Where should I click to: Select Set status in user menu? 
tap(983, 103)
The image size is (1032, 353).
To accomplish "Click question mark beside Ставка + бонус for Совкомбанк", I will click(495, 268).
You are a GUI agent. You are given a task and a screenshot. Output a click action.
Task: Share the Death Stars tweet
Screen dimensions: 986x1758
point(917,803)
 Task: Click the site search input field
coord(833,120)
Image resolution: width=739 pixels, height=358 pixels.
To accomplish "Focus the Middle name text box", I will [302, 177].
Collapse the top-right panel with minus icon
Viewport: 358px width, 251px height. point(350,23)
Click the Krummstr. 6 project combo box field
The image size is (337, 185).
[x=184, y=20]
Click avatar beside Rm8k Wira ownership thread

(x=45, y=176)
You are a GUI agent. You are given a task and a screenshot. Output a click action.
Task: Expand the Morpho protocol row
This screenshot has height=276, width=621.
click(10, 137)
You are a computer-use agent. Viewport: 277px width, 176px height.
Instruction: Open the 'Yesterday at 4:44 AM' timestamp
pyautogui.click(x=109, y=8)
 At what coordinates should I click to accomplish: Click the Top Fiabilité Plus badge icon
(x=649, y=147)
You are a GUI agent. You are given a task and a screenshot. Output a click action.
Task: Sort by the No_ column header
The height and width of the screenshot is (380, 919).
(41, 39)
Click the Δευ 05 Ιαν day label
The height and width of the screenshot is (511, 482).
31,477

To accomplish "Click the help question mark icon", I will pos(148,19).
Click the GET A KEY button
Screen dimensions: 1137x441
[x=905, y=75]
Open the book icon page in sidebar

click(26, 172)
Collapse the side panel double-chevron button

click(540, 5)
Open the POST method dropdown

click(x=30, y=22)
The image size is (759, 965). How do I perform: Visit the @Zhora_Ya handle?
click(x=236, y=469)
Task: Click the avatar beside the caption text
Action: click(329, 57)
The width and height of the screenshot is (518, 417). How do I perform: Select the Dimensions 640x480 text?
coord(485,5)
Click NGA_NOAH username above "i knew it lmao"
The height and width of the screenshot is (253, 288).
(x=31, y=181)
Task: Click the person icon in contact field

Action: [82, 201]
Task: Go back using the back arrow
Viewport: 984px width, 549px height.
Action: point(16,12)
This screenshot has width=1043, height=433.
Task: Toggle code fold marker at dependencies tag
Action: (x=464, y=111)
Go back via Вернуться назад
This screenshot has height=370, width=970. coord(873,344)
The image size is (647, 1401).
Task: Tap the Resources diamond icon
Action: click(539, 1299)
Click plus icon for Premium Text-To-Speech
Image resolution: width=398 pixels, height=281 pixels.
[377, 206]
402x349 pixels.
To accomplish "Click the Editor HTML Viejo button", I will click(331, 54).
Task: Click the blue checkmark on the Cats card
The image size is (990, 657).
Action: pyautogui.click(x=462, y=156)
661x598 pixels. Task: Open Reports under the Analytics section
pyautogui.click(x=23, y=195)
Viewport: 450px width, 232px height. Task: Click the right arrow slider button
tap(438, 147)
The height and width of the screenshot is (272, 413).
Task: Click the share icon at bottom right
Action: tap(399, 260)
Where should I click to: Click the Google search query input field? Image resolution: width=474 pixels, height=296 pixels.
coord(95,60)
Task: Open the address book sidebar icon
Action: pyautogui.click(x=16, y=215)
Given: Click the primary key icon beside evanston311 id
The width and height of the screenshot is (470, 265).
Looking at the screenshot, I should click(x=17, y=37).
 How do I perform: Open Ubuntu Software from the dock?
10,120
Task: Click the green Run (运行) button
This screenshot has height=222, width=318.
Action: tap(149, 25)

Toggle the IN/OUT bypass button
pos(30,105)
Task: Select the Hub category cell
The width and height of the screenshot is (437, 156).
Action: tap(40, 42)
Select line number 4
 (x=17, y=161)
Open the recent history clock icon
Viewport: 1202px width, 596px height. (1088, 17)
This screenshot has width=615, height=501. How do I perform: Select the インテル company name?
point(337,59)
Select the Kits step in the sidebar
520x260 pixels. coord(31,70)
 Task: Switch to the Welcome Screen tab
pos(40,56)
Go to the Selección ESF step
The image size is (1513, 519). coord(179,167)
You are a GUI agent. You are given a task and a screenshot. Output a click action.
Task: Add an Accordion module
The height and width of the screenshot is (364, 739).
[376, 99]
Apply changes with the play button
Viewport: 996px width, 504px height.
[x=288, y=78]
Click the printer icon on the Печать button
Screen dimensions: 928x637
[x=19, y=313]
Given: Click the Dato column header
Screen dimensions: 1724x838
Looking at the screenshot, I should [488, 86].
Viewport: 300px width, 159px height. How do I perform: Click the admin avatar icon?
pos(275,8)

· · ·

Your goal: Repeat every entry above exactly, leaving nothing out.

Expected answer:
Where should I click to: Select Set status in user menu? 
tap(983, 103)
The image size is (1032, 353).
To accomplish "Click question mark beside Ставка + бонус for Совкомбанк", I will click(495, 268).
You are a GUI agent. You are given a task and a screenshot. Output a click action.
Task: Share the Death Stars tweet
Screen dimensions: 986x1758
point(917,803)
 Task: Click the site search input field
coord(833,120)
Image resolution: width=739 pixels, height=358 pixels.
To accomplish "Focus the Middle name text box", I will [302, 177].
Collapse the top-right panel with minus icon
Viewport: 358px width, 251px height. point(350,23)
Click the Krummstr. 6 project combo box field
The image size is (337, 185).
[x=184, y=20]
Click avatar beside Rm8k Wira ownership thread

(x=45, y=176)
You are a GUI agent. You are given a task and a screenshot. Output a click action.
Task: Expand the Morpho protocol row
This screenshot has height=276, width=621.
click(10, 137)
You are a computer-use agent. Viewport: 277px width, 176px height.
Instruction: Open the 'Yesterday at 4:44 AM' timestamp
pyautogui.click(x=109, y=8)
 At what coordinates should I click to accomplish: Click the Top Fiabilité Plus badge icon
(x=649, y=147)
You are a GUI agent. You are given a task and a screenshot. Output a click action.
Task: Sort by the No_ column header
The height and width of the screenshot is (380, 919).
(41, 39)
Click the Δευ 05 Ιαν day label
The height and width of the screenshot is (511, 482).
31,477

To accomplish "Click the help question mark icon", I will pos(148,19).
Click the GET A KEY button
Screen dimensions: 1137x441
[x=905, y=75]
Open the book icon page in sidebar

click(26, 172)
Collapse the side panel double-chevron button

click(540, 5)
Open the POST method dropdown

click(x=30, y=22)
The image size is (759, 965). How do I perform: Visit the @Zhora_Ya handle?
click(x=236, y=469)
Task: Click the avatar beside the caption text
Action: click(329, 57)
The width and height of the screenshot is (518, 417). How do I perform: Select the Dimensions 640x480 text?
coord(485,5)
Click NGA_NOAH username above "i knew it lmao"
The height and width of the screenshot is (253, 288).
(x=31, y=181)
Task: Click the person icon in contact field

Action: [82, 201]
Task: Go back using the back arrow
Viewport: 984px width, 549px height.
Action: point(16,12)
This screenshot has width=1043, height=433.
Task: Toggle code fold marker at dependencies tag
Action: (x=464, y=111)
Go back via Вернуться назад
This screenshot has height=370, width=970. coord(873,344)
The image size is (647, 1401).
Task: Tap the Resources diamond icon
Action: click(539, 1299)
Click plus icon for Premium Text-To-Speech
Image resolution: width=398 pixels, height=281 pixels.
[377, 206]
402x349 pixels.
To accomplish "Click the Editor HTML Viejo button", I will click(331, 54).
Task: Click the blue checkmark on the Cats card
The image size is (990, 657).
Action: pyautogui.click(x=462, y=156)
661x598 pixels. Task: Open Reports under the Analytics section
pyautogui.click(x=23, y=195)
Viewport: 450px width, 232px height. Task: Click the right arrow slider button
tap(438, 147)
The height and width of the screenshot is (272, 413).
Task: Click the share icon at bottom right
Action: tap(399, 260)
Where should I click to: Click the Google search query input field? Image resolution: width=474 pixels, height=296 pixels.
coord(95,60)
Task: Open the address book sidebar icon
Action: pyautogui.click(x=16, y=215)
Given: Click the primary key icon beside evanston311 id
The width and height of the screenshot is (470, 265).
Looking at the screenshot, I should click(x=17, y=37).
 How do I perform: Open Ubuntu Software from the dock?
10,120
Task: Click the green Run (运行) button
This screenshot has height=222, width=318.
Action: tap(149, 25)

Toggle the IN/OUT bypass button
pos(30,105)
Task: Select the Hub category cell
The width and height of the screenshot is (437, 156).
Action: tap(40, 42)
Select line number 4
 (x=17, y=161)
Open the recent history clock icon
Viewport: 1202px width, 596px height. (1088, 17)
This screenshot has width=615, height=501. How do I perform: Select the インテル company name?
point(337,59)
Select the Kits step in the sidebar
520x260 pixels. coord(31,70)
 Task: Switch to the Welcome Screen tab
pos(40,56)
Go to the Selección ESF step
The image size is (1513, 519). coord(179,167)
You are a GUI agent. You are given a task and a screenshot. Output a click action.
Task: Add an Accordion module
The height and width of the screenshot is (364, 739).
[376, 99]
Apply changes with the play button
Viewport: 996px width, 504px height.
[x=288, y=78]
Click the printer icon on the Печать button
Screen dimensions: 928x637
[x=19, y=313]
Given: Click the Dato column header
Screen dimensions: 1724x838
Looking at the screenshot, I should [488, 86].
Viewport: 300px width, 159px height. How do I perform: Click the admin avatar icon?
pos(275,8)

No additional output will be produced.